Re: Can I specify the range inside of fuzzy rule in FuzzyRowFilter?

Posted by Alex Baranau <al...@gmail.com>.

@Michael,

This is not a simple partial key scan. Take this example of rows:

aaaaa_100001_20120801
aaaaa_100001_20120802
aaaaa_100001_20120802
aaaaa_100001_20120803
aaaaa_100001_20120804
aaaaa_100001_20120805
aaaaa_100002_20120801
aaaaa_100002_20120802
aaaaa_100002_20120802
aaaaa_100002_20120803
aaaaa_100002_20120804
aaaaa_100002_20120805

where aaaaa is userId, 10000x is actionId and 201208xx is a timestamp. If
the query is to select actions in the range 20120803-20120805 (in this case
last 3 days), then when scan encounters row:

aaaaa_100001_20120801

it "knows" it can fast forward scanning to "aaaaa_100001_20120803", and
skip some records (in practice, this may mean skipping really a LOT of
recrods).

@Anil,

> Sample Query: I want to get all the event which happened in last month.
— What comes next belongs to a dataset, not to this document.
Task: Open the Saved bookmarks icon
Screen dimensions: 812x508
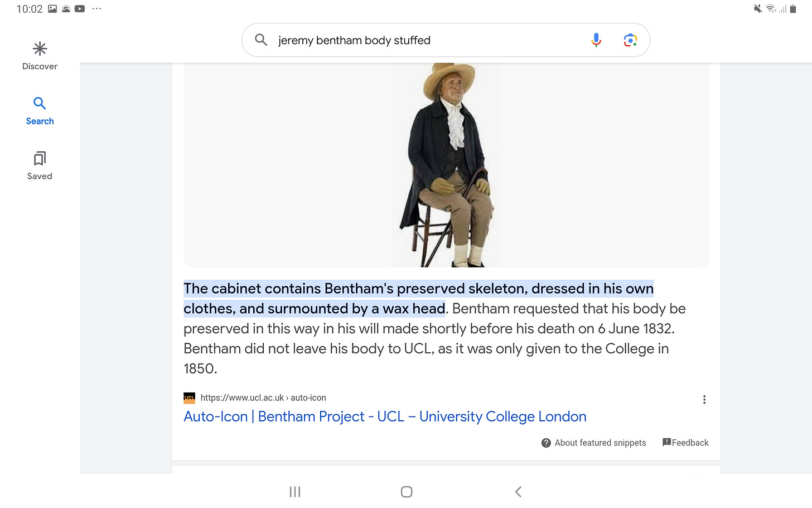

1. What other queries do you do? Just trying to understand why this row key
format was chosen.

2. Can you set timestamp on Puts the same as timestamp "assigned" to your
record by app logic? If you can, then this is the first thing to try and
perform scan with the help of scan.setTimeRange(startTs, stopTs). Depending
on how you write the data this may help a lot with the reading speed by ts,
because that way you may skip the whole HFiles from reading based on ts. I
don't know about your data a lot to judge, but:
  * in case you have not a lot of users most of which are with long history
of interaction with you system (i.e. there are a lot of records for
specific "userX_actionY") and
  * if you write data with monotonically increasing timestamp
  * your regions are not too big
then this might help you, as it will increase the chance that some of the
HFiles will contain data *all of which* doesn't fell into the time interval
you select by. Otherwise, if written data items with different timestamps
are very well spread across the HFiles the chance that some HFiles are
skipped from reading is very small. I believe Lars George has illustrated
this in one of his presentations, but couldn't find it quickly.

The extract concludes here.